I don’t like to speak about the real estate market as one thing. It’s very regional. It can vary a lot from province to province, city to city, and even neighbourhood to neighbourhood.

It really depends on where you live in Canada. For example, the COVID-19 pandemic has really hurt people in Alberta. Not only has the resource sector taken a beating, but COVID-19 has also affected the overall economy as well. With the economy not firing on all cylinders, the demand for real estate has dropped. That’s why we see a price correction there.

However, if we look at somewhere like Toronto, the real estate market is still going strong. Toronto saw a record number of homes sold in 2020. Certain segments of the real estate market have fared better than others. Single-family home prices increased year over year. However, condos in downtown Toronto have had a tough year. Nobody wants to buy them right now as people can work remotely. And most of the amenities that made downtown Toronto a happening place are temporarily closed during COVID times.
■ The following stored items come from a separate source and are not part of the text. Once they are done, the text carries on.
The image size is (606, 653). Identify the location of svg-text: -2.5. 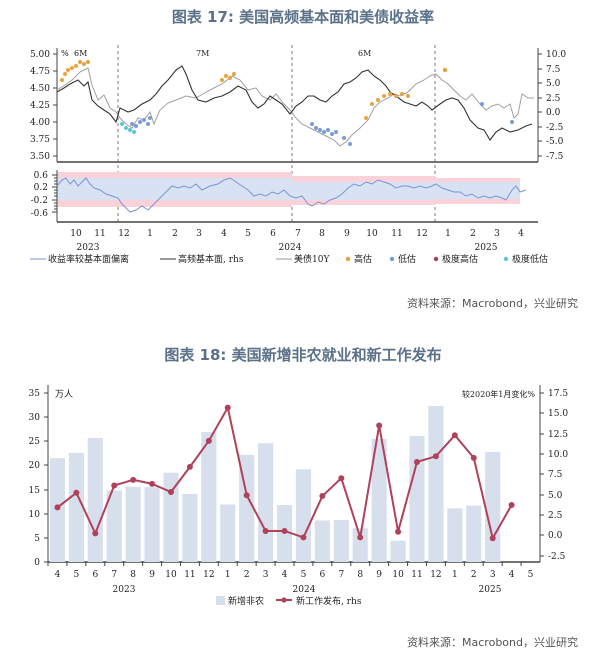
(555, 128).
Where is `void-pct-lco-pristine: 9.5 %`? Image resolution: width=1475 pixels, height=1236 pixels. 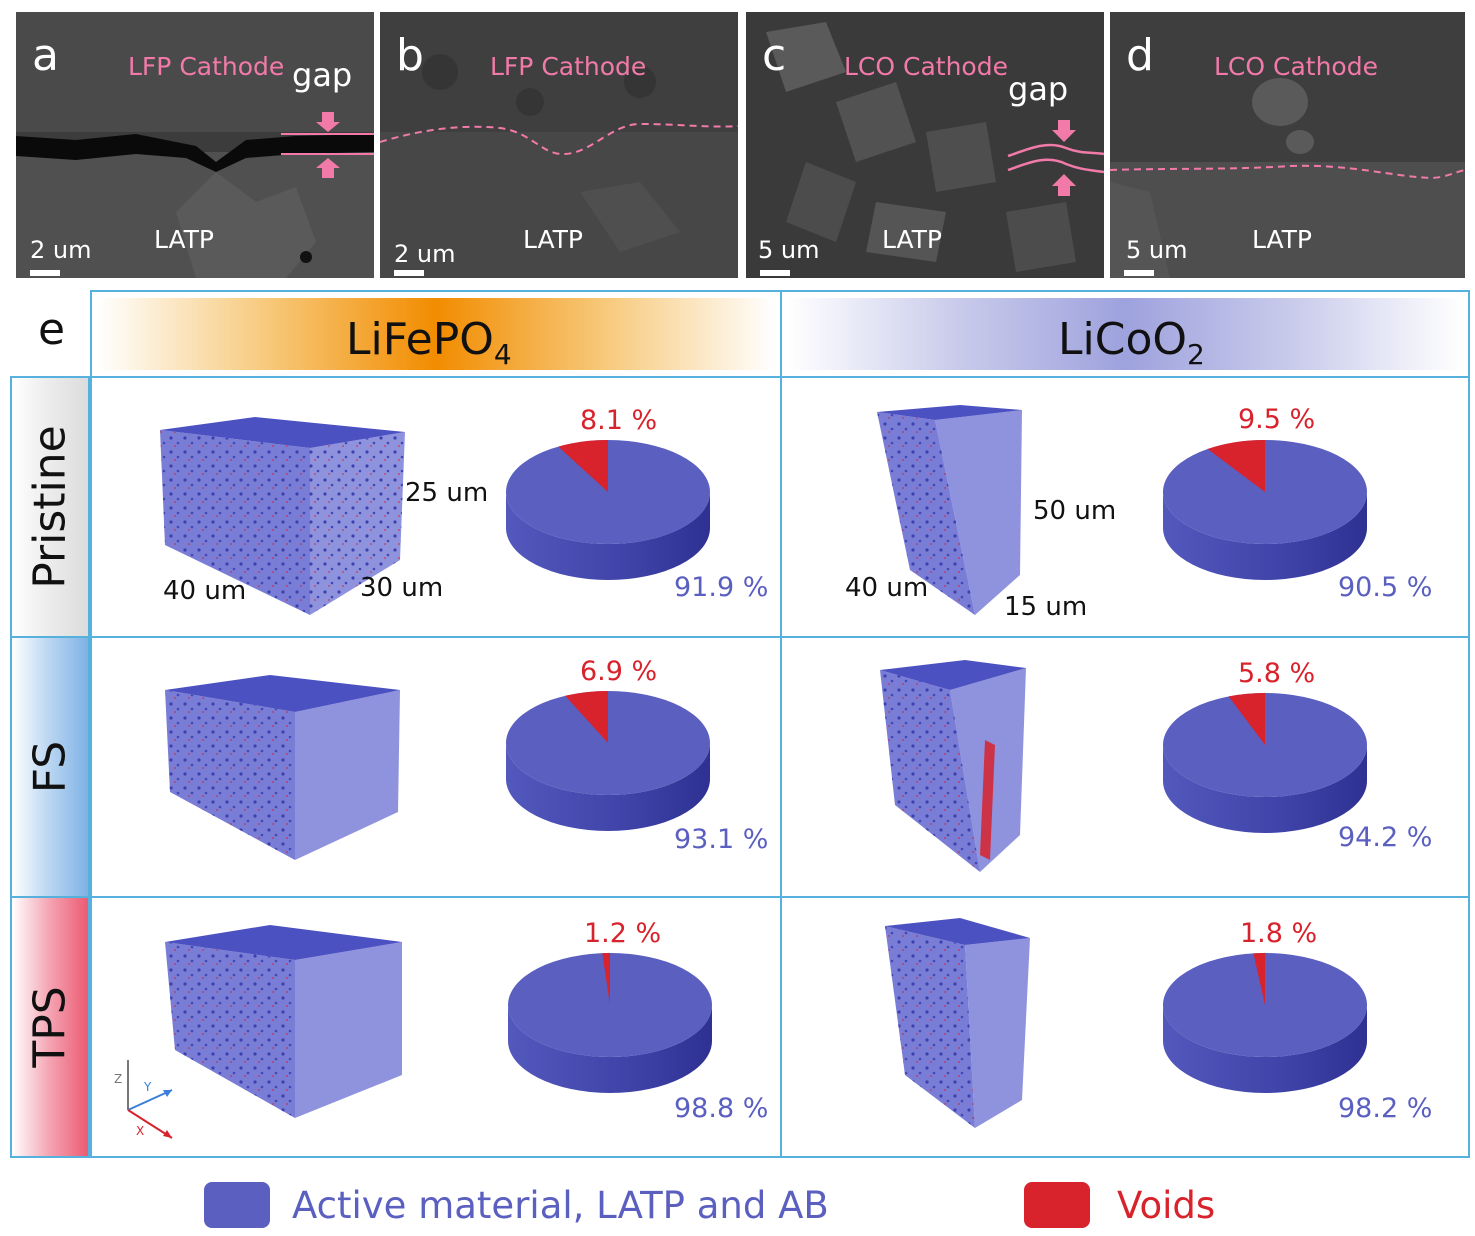
void-pct-lco-pristine: 9.5 % is located at coordinates (1277, 420).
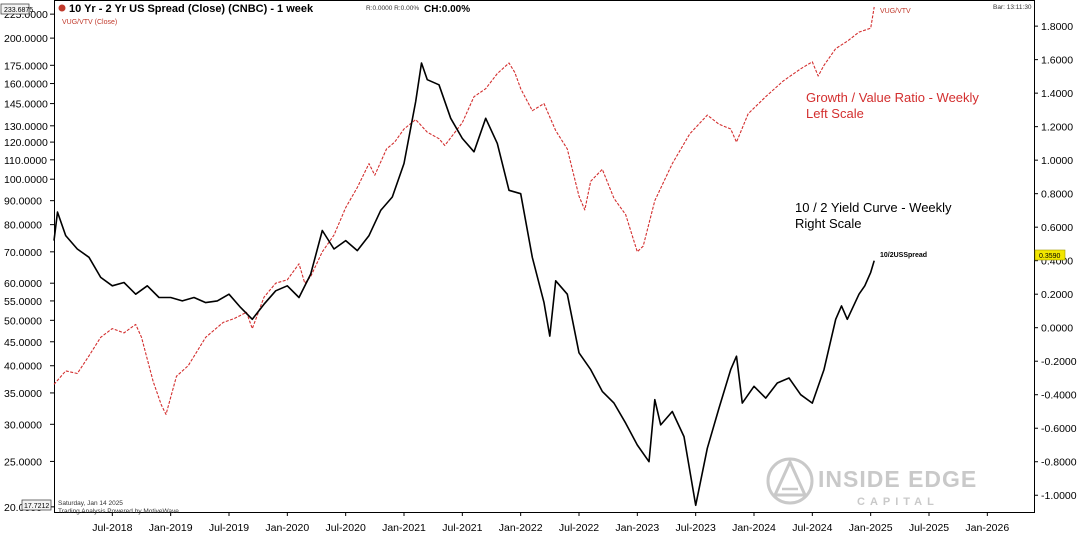 The height and width of the screenshot is (533, 1080). Describe the element at coordinates (1059, 496) in the screenshot. I see `right-tick-label: -1.0000` at that location.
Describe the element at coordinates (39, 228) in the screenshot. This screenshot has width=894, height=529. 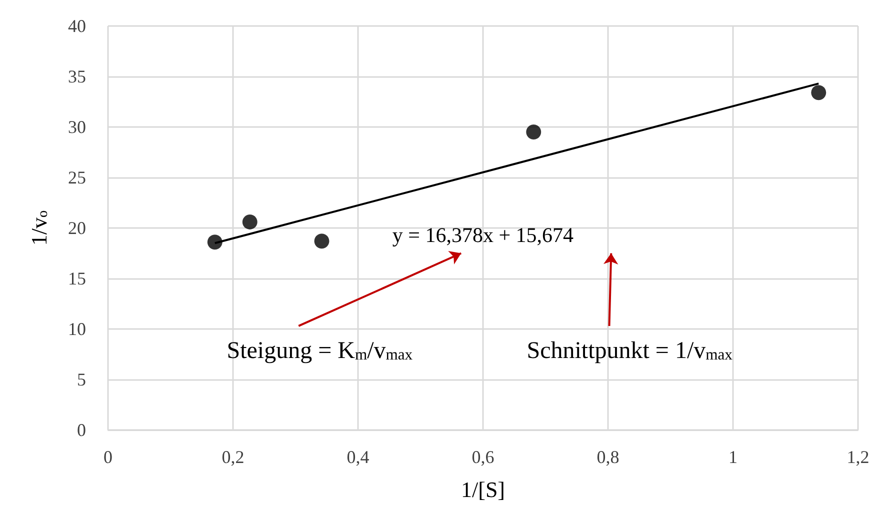
I see `y-axis-title: 1/vo` at that location.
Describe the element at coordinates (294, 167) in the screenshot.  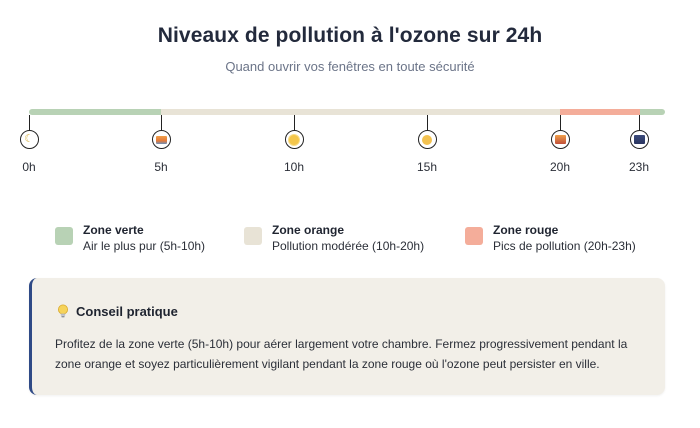
I see `tick-label: 10h` at that location.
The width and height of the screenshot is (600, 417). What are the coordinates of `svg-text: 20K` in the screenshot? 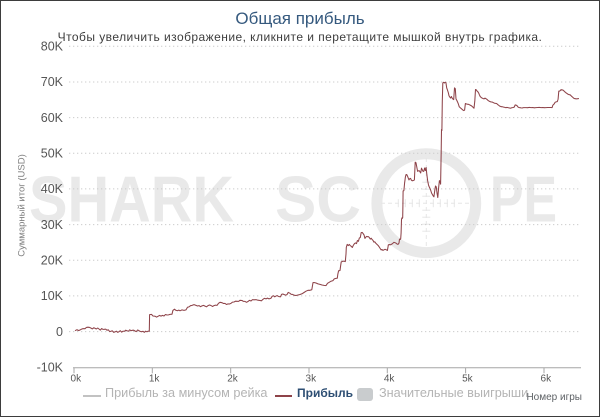 It's located at (52, 261).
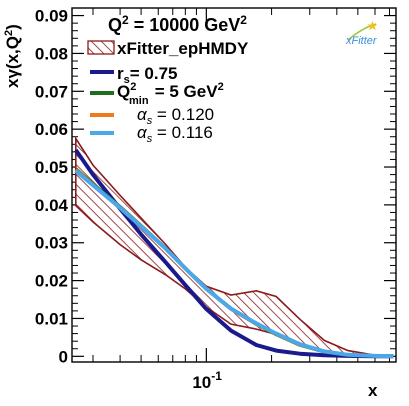 This screenshot has height=406, width=409. I want to click on x-axis-title: x, so click(373, 390).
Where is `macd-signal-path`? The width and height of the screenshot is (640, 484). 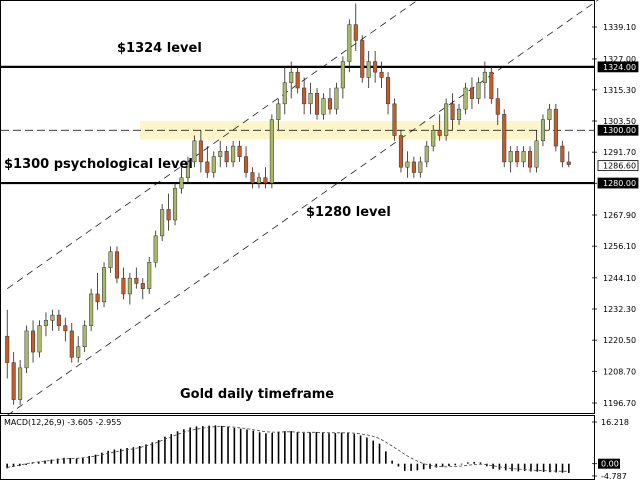 macd-signal-path is located at coordinates (288, 448).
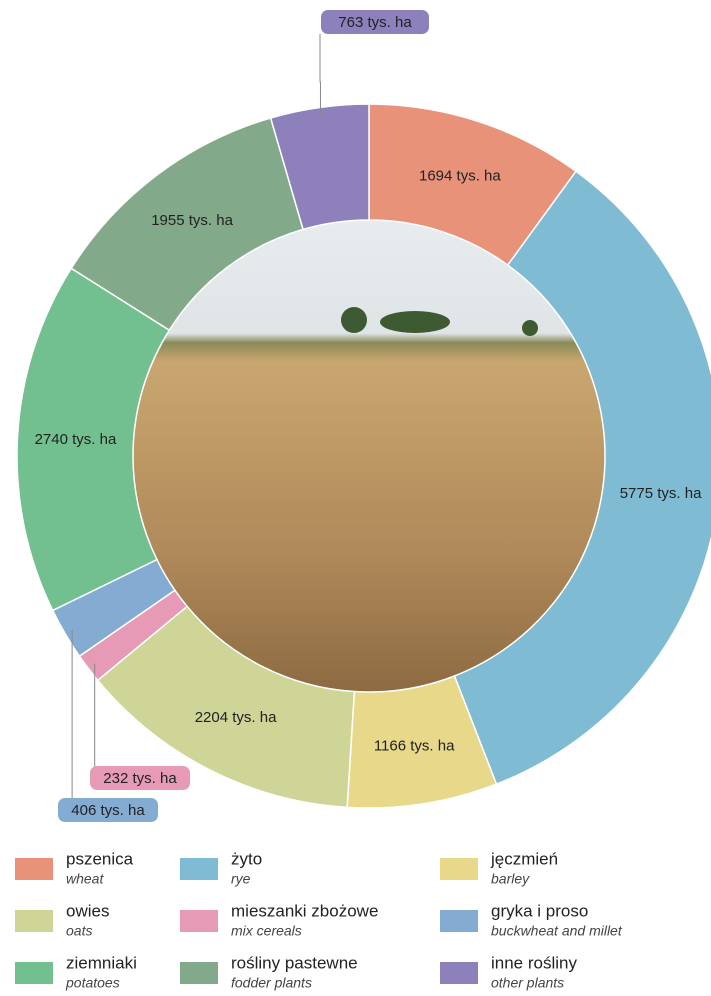 The height and width of the screenshot is (996, 711). Describe the element at coordinates (661, 494) in the screenshot. I see `value-label: 5775 tys. ha` at that location.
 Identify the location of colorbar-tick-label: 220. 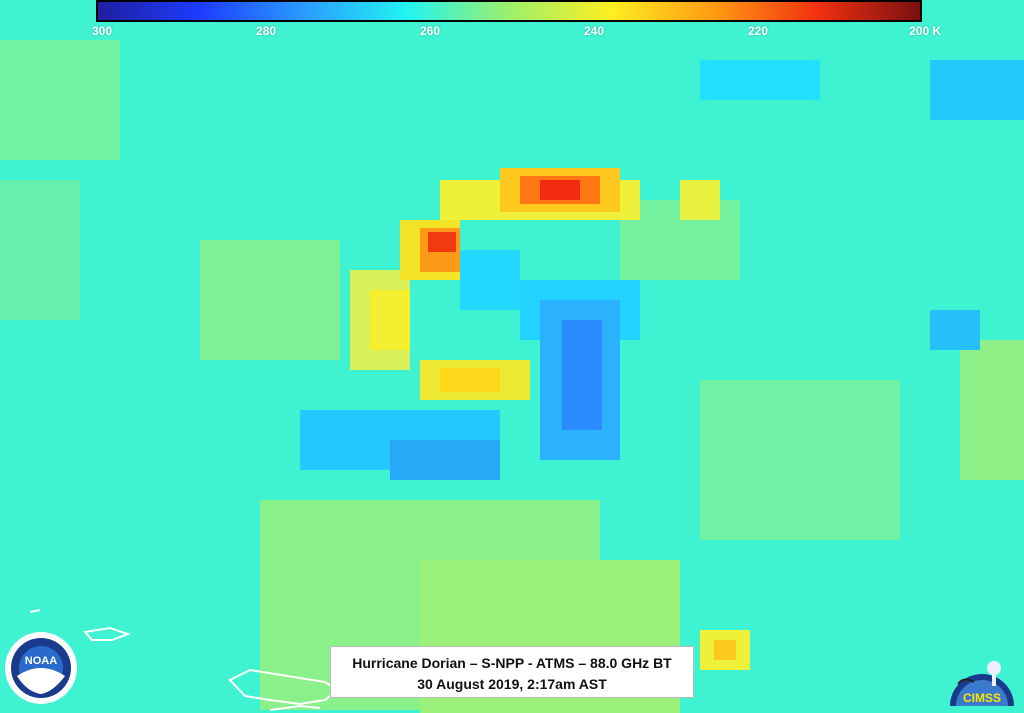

I don’t think a housing crash is very likely. It largely depends on how quickly the Canadian economy recovers from COVID-19. If the vast majority of our population is vaccinated by September 2021 as the Prime Minister has promised, I think that will put us in relatively good shape compared to other countries. However, if the vaccine rollout doesn’t go well and COVID is around for longer than anticipated, that’s when I think we could see it affecting the real estate market in certain parts of the country.

But I don’t think it’s very likely we see a housing correction across the board. It seems that we’re through the worst part of the Coronavirus pandemic. If we can make it through the winter, I think the real estate market will be in pretty good shape in the springtime. I wouldn’t expect 2021 to be as good of a year as 2020 in terms of home sales. I would expect it to be a decent year overall, though.

As for renters, I certainly think we’ll see some evictions, but I think the worst is over. Unless government money runs out and programs like the CERB end, I think renters will be fine for the most part. If you follow the advice mentioned earlier, you should be fine.